References are made to the Celtic Tiger, or ‘Ireland’s Economic Miracle’ and the accumulation of wealth it fuelled, how the generation before it slipped through the cracks never to corner a slice of the country’s rapidly expanding wealth pie.

There’s a gothic feel to this book amplified by the fear of the unknown; the deep, dark, mysterious forest at once terrifying and familiar. The other strength of the book is the depiction of Rob’s relationship with Cassie, the camaraderie and banter between them becomes a febrile ground for close friendship to the point that they gradually become comfortable sharing their secrets with each other, secrets they have told no one else.

It’s a deliciously slow-burn of a novel (although at times one does feel it’s a tad too long), but French’s prose is electrifying and gorgeous, blurring the lines between literary fiction and traditional crime.
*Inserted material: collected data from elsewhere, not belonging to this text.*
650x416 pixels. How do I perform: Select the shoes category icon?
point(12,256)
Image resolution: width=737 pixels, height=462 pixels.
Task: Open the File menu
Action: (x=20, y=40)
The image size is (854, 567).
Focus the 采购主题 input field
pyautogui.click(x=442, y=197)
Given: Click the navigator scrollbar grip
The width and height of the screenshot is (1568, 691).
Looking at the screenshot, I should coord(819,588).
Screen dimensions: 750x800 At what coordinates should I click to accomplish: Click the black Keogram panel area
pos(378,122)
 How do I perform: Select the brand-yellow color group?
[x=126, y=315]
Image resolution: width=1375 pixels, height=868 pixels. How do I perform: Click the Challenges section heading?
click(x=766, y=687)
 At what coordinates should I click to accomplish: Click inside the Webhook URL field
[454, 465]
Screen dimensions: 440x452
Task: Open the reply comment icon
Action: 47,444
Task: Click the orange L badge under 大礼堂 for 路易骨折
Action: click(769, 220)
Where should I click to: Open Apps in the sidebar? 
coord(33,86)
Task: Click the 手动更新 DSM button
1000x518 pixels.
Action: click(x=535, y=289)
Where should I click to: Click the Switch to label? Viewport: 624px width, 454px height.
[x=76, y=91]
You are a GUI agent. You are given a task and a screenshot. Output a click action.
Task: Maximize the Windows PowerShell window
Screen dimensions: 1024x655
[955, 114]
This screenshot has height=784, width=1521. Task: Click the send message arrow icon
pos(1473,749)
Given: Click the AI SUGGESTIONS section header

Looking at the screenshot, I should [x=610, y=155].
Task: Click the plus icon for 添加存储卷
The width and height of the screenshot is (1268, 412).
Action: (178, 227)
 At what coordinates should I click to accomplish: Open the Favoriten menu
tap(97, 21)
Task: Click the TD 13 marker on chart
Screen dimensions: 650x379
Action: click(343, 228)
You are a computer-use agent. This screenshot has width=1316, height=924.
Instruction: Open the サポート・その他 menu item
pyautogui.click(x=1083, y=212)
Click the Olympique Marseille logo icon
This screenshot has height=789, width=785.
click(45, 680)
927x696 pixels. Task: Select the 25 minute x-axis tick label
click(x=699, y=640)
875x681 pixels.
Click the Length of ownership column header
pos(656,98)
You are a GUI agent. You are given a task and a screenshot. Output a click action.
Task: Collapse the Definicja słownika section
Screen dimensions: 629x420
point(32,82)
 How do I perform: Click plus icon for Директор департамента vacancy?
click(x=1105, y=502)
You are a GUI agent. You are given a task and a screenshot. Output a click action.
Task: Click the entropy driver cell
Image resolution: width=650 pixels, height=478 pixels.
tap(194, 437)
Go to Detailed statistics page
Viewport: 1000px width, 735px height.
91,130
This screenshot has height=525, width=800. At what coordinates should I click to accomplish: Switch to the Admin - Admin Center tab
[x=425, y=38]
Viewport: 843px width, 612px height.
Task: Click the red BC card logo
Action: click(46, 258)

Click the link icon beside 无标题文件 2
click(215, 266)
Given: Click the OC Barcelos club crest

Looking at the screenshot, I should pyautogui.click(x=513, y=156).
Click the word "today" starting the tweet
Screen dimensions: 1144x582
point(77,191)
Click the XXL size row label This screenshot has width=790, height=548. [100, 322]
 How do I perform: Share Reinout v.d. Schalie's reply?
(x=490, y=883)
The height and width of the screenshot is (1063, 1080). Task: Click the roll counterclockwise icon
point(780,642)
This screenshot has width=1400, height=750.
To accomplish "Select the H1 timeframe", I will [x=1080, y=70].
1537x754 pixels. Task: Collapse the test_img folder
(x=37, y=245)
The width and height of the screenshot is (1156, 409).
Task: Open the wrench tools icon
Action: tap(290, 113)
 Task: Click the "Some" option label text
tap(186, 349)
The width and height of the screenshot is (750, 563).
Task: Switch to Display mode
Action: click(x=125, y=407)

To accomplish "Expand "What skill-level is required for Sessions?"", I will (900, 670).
She is interested in character studies, of delving into their minds…highlighting the psychological aspects which expose their flaws as well as their strengths. The flashbacks often have a filmic quality to them, tinged with nostalgia and regret and French is great at portraying the simplicity and innocence of children to whom the complex world of adults is unfathomable.

Trauma is a theme that pulsates throughout the novel; French is particularly keen to examine this topic from varied angles. For instance, while the events of Adam’s childhood form the core of this theme, Cassie is not without scars either having been profoundly affected in her student days by the actions of a pathological liar.

In a straightforward police procedural, the solving of the crime takes centrestage, the resolution is neat with the threads all tied up, and I liked how In The Woods refused to conform to these requirements. It’s a beautifully written crime novel, melancholic, haunting and poignant, a reminder of how our childhood crucially defines who we shape up as adults.

I have now bought the rest of the books in the Dublin Murder Squad series and am looking forward to making my way through them.